Goal of the exercise »
Rewrite every line of the listing below, changing "dropdown" to "drop-down menu" and keeping everything else the same. Leave the pictures out of your version.

** begin **

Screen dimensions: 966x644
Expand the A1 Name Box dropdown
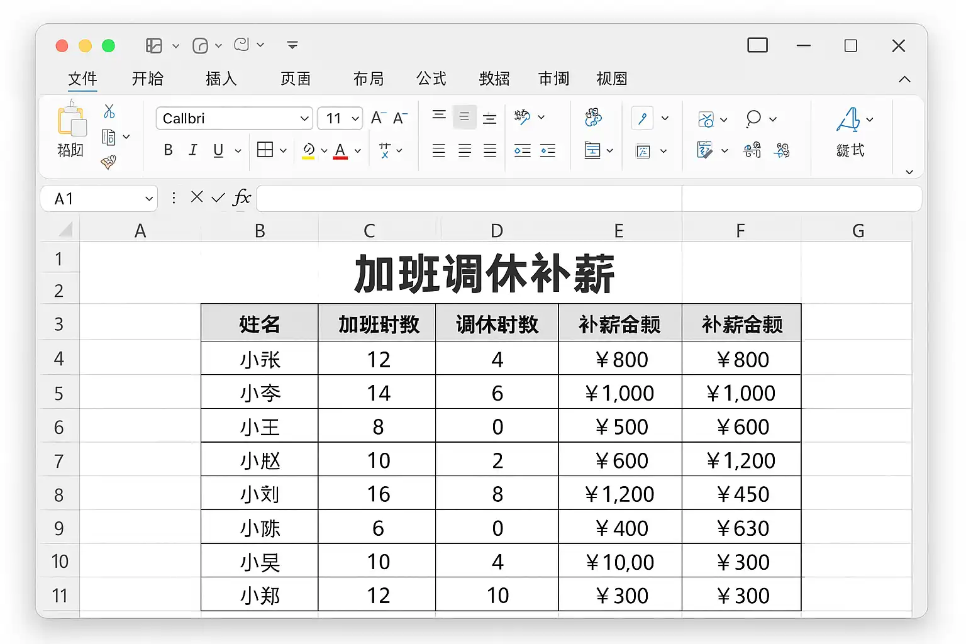pyautogui.click(x=149, y=199)
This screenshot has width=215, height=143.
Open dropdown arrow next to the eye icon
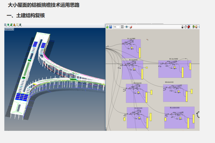(129, 27)
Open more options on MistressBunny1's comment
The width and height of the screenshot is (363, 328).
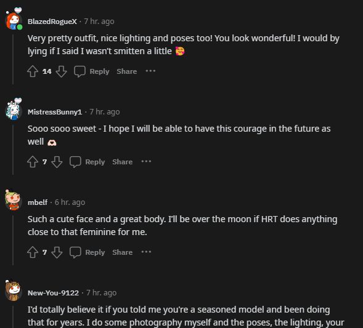pyautogui.click(x=146, y=161)
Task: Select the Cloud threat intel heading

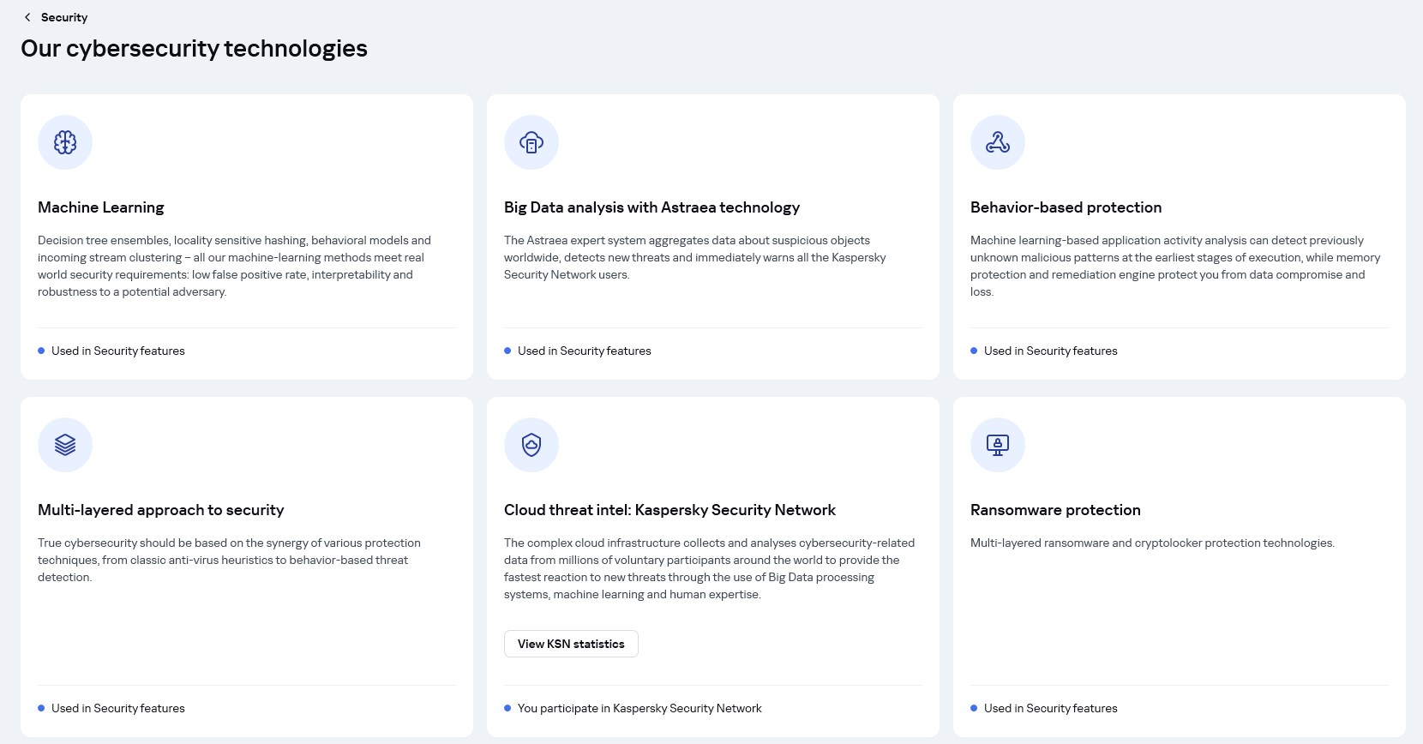Action: pos(669,510)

** end **

Worked answer »
Screen dimensions: 966x644
Expand the A1 Name Box drop-down menu
pyautogui.click(x=149, y=199)
This screenshot has width=215, height=143.
Open drop-down menu arrow next to the eye icon
(129, 27)
Open more options on MistressBunny1's comment
The width and height of the screenshot is (363, 328).
pyautogui.click(x=146, y=161)
Task: Select the Cloud threat intel heading

Action: pos(669,510)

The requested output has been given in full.